As mechanical buttons and switches prove, user controls and menu navigation in the car are best operated by feel supported by audio feedback rather than by vision. A better principle for control of functions on an automotive touchscreen isn’t “look, press and lift,” but “feel, hold, and swipe/turn.”
Yet, how can the featureless glass surface of a display provide the required range of tactile inputs, matched to the touch-sensing and audio systems? Further, how can this surface be configurable to the requirements of any type of user input to enable on/off control, adjustment on a sliding scale, and menu navigation by feel and sound?
This is the precise solution offered by surface-haptic technology, and it can provide an almost infinite palette of tactile textures rendered on a standard display’s cover glass, as well as on other materials. The textures may be easily and precisely coordinated in time and place with the display’s touch sensor and its graphics and audio content. Because it’s a solid-state haptic technology, it includes no moving parts, and the display assembly itself stays motionless.
Electroadhesion and Software-Defined Texture
This unique technology works on the principle of electroadhesion. One way of implementing the technology is by controlling the voltage on a set of conductive electrodes, which can be transparent for display applications by using ITO (indium tin oxide; the same material used in a touchscreen sensor). These haptic electrodes are positioned on the surface of the touch-panel glass (Fig. 2). The friction that naturally occurs when a finger moves across smooth glass can now be amplified and modulated to create the feel of a range of textures.

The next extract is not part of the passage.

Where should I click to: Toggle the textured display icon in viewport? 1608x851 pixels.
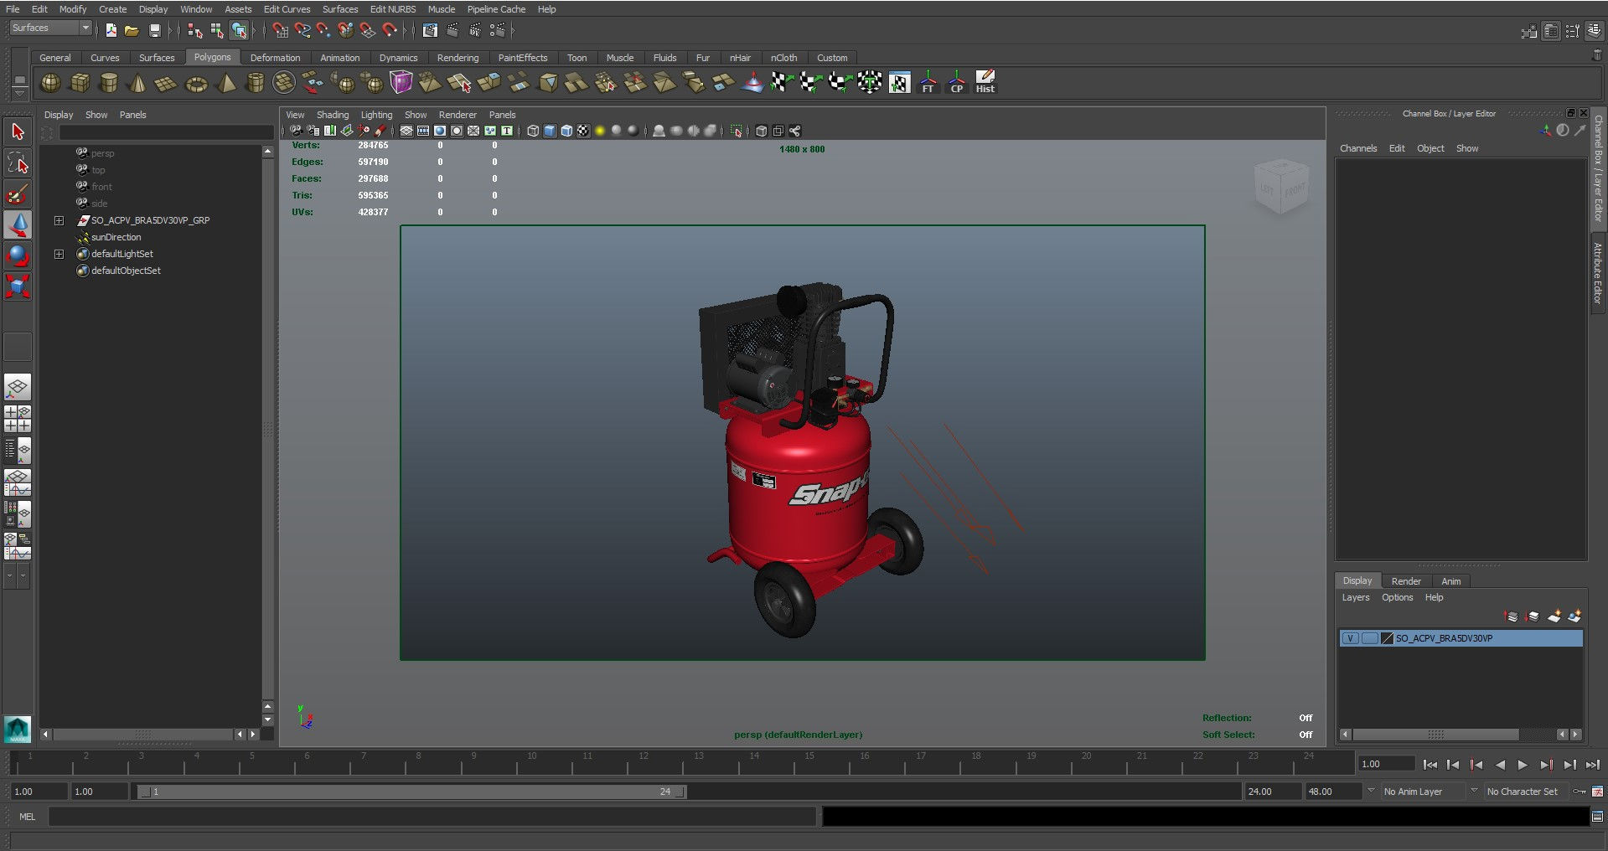coord(583,131)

The electroadhesion-based technology provides finite control over the feel of the touch surface. The visual appearance, the feeling, and even the sound the finger makes as it glides across the surface can be programmed using software, including the feel of flipping a toggle switch, the click of a dial, and any range of textures from grainy to fine.
Textures and effects are conceived as images that may be linked to a display graphic (Fig. 3). Software automatically converts the image created by the designer to code executed in the surface touch controller so that the image is rendered as a texture on the screen surface.
A New World of Opportunity in Interaction Design
Because surface-haptic technology is almost infinitely configurable, user experience and interaction designers can rethink the user interface in the car’s cabin by making the fingers, rather than the eyes, the primary vector of control, input, and feedback. This frees the driver’s eyes to focus on the road ahead.
Unlike vibrotactile haptics, surface haptics can be implemented on an automotive display of any size or shape and a variety of surfaces including wood, plastics and ceramics. Effects are easily customized and configured to provide a tactile experience that can reflect the unique characteristics of the brand and be combined with vibration and audio to create a more holistic experience.
Car designers now have the creative freedom to implement haptic branding where textures and tactile effects on multiple surfaces in the cabin—from the display the door handles—can have their own haptic brand signature. With such a highly programmable platform, the manufacturer is able to deliver new effects with over-the-air updates and even allow haptic effects to be configured by the end user.
Now, the designer’s vision for a sleek, touchscreen-display-based user interface to everything in the car can be implemented without introducing a safety risk. And, in a way, that’s unique to each brand, engaging with the human’s primal response to touch and texture.
Phillip LoPresti is CEO of Tanvas Inc.